Nevermind came out of my Sony Walkman and BAM! The Velvets had their hooks in me. “Waiting For The Man” and “Run, Run, Run” were so primitive and raw and not at all what I knew and/or assumed about ’60s music.

Over the years I collected Reed’s albums and made mix tapes for the uninitiated. Actually, it was a bit of a Litmus test; if you like this we can be friends. Reed’s music became a friend itself during some dark periods in my life. Whether I was going through bad relationships or living in my car or dealing with living in a city that was virtually a ghost town to me after my friends had moved on to college and/or new cities, I always found solace in Reed’s tales of love and loss and kicks and pricks.

Of course, collecting Reed’s albums is a minefield if you don’t know what you’re doing. God forbid you buy something like Metal Machine Music or The Bells or The Raven or Rock And Roll Animal. But as horrible as some of his albums wound up being, you had to admit that as an artist he was bold and unafraid to try something new and defend it bitterly despite the results. Even to the end. His last album was a collaboration with Metallica that just didn’t work for me or anyone else I know. He probably would have been better off working with a group that spoke his language, but why give us what we expect?

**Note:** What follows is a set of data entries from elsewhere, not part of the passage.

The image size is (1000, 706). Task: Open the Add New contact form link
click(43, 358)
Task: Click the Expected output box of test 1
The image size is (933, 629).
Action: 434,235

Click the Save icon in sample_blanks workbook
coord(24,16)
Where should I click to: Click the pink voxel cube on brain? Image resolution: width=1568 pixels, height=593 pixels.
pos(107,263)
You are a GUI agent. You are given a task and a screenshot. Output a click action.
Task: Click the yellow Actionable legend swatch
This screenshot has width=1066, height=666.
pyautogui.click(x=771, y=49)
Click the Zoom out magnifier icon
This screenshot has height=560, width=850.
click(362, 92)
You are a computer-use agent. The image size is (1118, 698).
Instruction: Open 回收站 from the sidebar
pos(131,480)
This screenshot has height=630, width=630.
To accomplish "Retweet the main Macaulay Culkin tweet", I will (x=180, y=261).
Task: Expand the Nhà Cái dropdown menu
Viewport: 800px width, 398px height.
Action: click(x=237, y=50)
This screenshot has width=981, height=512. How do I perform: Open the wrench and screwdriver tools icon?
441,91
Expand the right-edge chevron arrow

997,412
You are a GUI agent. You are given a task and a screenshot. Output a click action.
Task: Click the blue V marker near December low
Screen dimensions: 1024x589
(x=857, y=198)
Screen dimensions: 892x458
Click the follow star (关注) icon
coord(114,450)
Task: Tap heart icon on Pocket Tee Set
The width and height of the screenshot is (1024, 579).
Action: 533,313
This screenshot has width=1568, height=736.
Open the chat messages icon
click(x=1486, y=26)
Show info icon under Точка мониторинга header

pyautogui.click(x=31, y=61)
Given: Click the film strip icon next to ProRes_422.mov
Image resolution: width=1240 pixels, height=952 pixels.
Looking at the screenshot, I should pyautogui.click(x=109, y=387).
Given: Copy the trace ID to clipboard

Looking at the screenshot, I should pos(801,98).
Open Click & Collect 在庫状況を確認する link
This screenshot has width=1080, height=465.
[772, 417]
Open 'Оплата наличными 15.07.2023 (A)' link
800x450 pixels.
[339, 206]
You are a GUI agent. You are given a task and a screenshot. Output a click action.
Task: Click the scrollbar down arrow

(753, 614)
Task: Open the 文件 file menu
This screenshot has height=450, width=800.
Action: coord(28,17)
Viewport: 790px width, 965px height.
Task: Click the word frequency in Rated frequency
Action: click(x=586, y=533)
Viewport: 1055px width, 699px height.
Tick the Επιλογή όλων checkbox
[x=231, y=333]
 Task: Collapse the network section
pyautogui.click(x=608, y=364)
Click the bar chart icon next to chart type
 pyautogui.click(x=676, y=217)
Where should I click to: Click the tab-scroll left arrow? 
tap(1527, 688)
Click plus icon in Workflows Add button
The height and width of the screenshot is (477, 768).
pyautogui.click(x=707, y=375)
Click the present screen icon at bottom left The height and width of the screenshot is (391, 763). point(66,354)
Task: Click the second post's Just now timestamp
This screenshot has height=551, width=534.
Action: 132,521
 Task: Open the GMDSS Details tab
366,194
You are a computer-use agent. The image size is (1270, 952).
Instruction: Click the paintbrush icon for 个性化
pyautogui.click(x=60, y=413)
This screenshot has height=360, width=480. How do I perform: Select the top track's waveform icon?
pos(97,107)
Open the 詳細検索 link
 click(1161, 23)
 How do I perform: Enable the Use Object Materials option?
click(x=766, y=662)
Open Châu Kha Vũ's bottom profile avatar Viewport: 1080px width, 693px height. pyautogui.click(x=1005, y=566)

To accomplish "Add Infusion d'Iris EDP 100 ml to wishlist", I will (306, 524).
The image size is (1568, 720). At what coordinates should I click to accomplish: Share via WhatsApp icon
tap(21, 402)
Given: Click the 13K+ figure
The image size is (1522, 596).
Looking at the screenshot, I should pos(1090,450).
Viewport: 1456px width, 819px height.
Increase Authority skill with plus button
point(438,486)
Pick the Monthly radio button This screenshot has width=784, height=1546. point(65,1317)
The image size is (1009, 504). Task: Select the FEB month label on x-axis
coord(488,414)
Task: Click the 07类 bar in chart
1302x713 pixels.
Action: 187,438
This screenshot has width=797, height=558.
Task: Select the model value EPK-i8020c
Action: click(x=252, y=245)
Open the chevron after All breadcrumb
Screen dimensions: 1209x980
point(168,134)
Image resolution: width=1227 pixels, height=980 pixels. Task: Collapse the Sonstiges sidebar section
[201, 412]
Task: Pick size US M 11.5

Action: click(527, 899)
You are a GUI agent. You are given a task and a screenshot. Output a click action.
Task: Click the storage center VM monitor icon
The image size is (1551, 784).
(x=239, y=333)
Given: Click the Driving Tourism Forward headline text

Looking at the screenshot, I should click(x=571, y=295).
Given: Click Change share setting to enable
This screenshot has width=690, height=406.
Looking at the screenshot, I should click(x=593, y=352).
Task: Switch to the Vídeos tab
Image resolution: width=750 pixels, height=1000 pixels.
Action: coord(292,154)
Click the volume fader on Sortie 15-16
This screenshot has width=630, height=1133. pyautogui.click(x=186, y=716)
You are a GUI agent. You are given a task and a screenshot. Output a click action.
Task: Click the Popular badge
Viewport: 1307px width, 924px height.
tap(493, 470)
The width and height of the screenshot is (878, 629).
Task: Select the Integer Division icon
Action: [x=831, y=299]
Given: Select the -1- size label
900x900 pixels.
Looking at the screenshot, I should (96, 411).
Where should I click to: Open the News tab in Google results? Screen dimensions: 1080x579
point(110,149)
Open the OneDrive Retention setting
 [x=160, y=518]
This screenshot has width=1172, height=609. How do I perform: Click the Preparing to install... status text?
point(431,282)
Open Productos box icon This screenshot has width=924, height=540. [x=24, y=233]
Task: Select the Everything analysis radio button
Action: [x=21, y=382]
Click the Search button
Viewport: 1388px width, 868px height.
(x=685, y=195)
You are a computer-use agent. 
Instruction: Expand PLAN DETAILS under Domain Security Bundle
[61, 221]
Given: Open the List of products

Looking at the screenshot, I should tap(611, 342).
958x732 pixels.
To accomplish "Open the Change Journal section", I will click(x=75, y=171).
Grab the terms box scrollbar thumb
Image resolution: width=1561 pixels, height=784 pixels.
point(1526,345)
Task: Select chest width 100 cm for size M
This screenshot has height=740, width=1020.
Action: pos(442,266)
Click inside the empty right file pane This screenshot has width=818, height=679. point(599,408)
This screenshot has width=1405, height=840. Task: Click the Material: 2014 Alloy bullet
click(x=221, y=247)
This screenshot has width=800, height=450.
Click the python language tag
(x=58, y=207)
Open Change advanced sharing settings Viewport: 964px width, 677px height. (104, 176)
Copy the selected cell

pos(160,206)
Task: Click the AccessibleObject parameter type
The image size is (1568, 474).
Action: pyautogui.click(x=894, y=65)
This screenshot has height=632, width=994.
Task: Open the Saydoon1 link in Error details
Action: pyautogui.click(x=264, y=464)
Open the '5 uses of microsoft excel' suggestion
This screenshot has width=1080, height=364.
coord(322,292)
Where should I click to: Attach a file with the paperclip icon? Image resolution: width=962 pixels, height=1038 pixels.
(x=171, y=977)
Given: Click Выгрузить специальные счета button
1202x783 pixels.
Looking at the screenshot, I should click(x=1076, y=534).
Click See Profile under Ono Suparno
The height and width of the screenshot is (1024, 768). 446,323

You could tell in every song and in every interview that Lou Reed had an attitude (and an ego) of a giant trapped in his short frame. He was a badass NYC poet punk rocker from the beginning of The Velvet Underground and never changed even when he played jazzy cabaret or cheesy soul. He was damn good at writing haunting and catchy songs like “Walk On The Wild Side.” He created mesmerizing, life-changing albums like Berlin, Magic and Loss, Set The Twilight Reeling, and White Light White Heat (The Velvets).

Most live albums are useless and most of Reed’s are no different, but then there’s Take No Prisoners, made with the philosophy “if you can’t play rock and roll and you can’t play jazz, put them together then you’ve got something!” The songs are stretched out and Reed improvises new lyrics and stand-up bits with much profanity and humor.

Lou Reed made music that I’ll go to my grave listening to. As a writer I was more inspired by him than almost any author. And though I openly trashed his last couple of albums, he was still the man and my respect for him remained steadfast.

Goodbye, Lou. Thanks for everything.